HONORABLE JIM D. SPEARS,
JUDGE
TIMOTHY D. POTTS, JR.
APPELLEE DISSENTING OPINION ON THE DENIAL
OF REHEARING
KENNETH S. HIXSON, Judge
The appellate court is the guardian of fair play. We are somewhat insulated, and
sometimes isolated, from the discord and cacophony of the trial court. We do not have the
luxury of an NFL replay official where he simply sticks his head under a black hood and
reviews a video replay of the actual play under review. Ours is generally a world of black
and white emanating solely from the printed page. Sometimes that insulation is a detriment
such as where we attempt to interpret the demeanor or credibility of a witness or the
behavior or intent of parties or attorneys. But, sometimes that insulation is beneficial in that
we can take a fresh, unadulterated look at the proceedings below without bias, prejudice,
or emotion. We don’t make the rules; we simply review what happened below to ensure
the rules were followed. When rules are not followed and the notions of fair play are
offended, the appellate court should be compelled to act. Such is the case in this matter. I
Cite as 2016 Ark. App. 127
would grant Erin Potts’s petition for rehearing because the trial court erroneously denied
her a hearing prior to dividing the parties’ property. Therefore, I dissent.
To put this matter in context, it appears from the record that this divorce was the
type of divorce that gives divorces a bad name. The parties could not, or at least did not,
agree on virtually anything. The trial court was repeatedly dragged into the fray to referee
the participants. Shortly after the complaint was filed in October 2013 the disagreements
began:
• Husband wrote to the judge and complained to the court that wife would not
cooperate in visitation because the baby was breastfeeding and could not be away
from wife for over three hours at a time.
• Husband wrote to the judge and complained that wife would not cooperate in
making up missed visitation.
• Husband wrote to the judge and complained that wife would only allow visitation
in a rented hotel room so she could breast feed the minor child during visitation.

= DIRECTIVES =
- a) According to the dissenting opinion, when was the divorce complaint filed?
- b) Print the part of the dissenting opinion between "To put this" and "child during visitation.", inclusive.

= SUPPLIED DATA =
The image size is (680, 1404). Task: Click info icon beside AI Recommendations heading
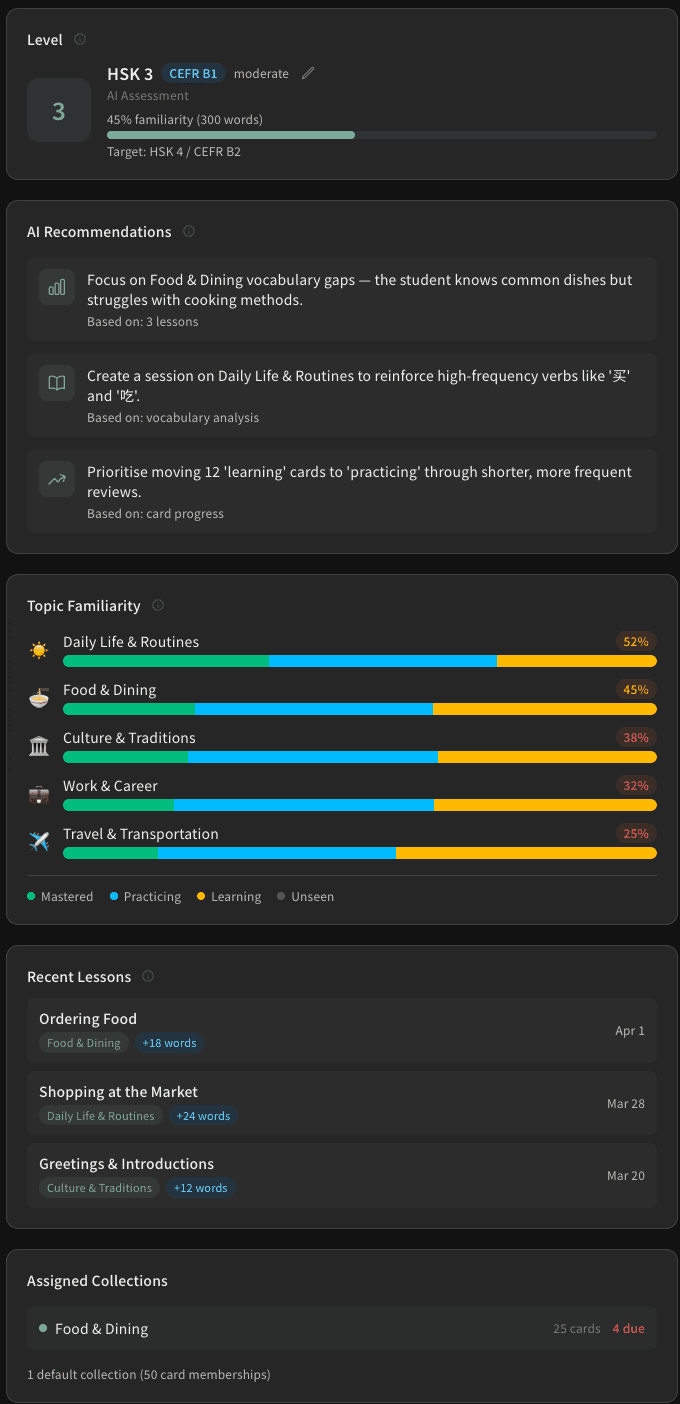189,231
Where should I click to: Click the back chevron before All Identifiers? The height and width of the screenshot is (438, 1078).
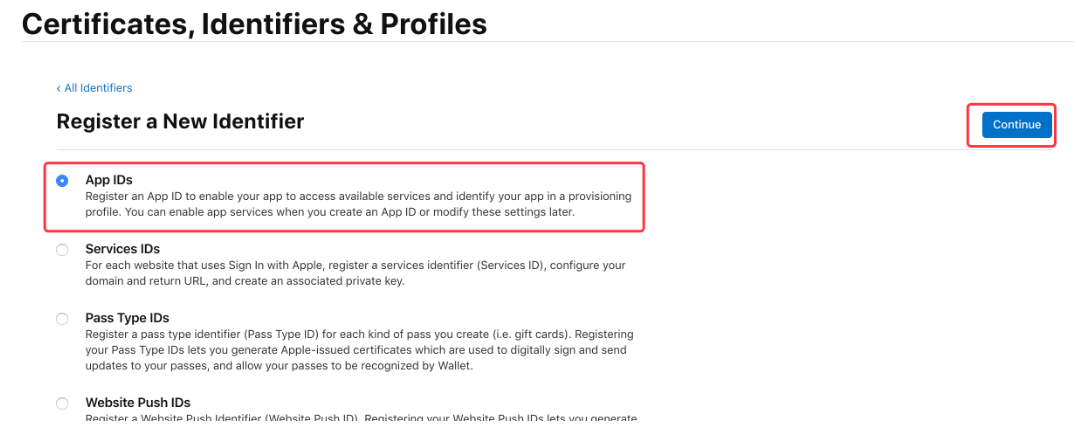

= TASK RESULTS =
- a) October 2013

- b)
To put this matter in context, it appears from the record that this divorce was the
type of divorce that gives divorces a bad name. The parties could not, or at least did not,
agree on virtually anything. The trial court was repeatedly dragged into the fray to referee
the participants. Shortly after the complaint was filed in October 2013 the disagreements
began:
• Husband wrote to the judge and complained to the court that wife would not
cooperate in visitation because the baby was breastfeeding and could not be away
from wife for over three hours at a time.
• Husband wrote to the judge and complained that wife would not cooperate in
making up missed visitation.
• Husband wrote to the judge and complained that wife would only allow visitation
in a rented hotel room so she could breast feed the minor child during visitation.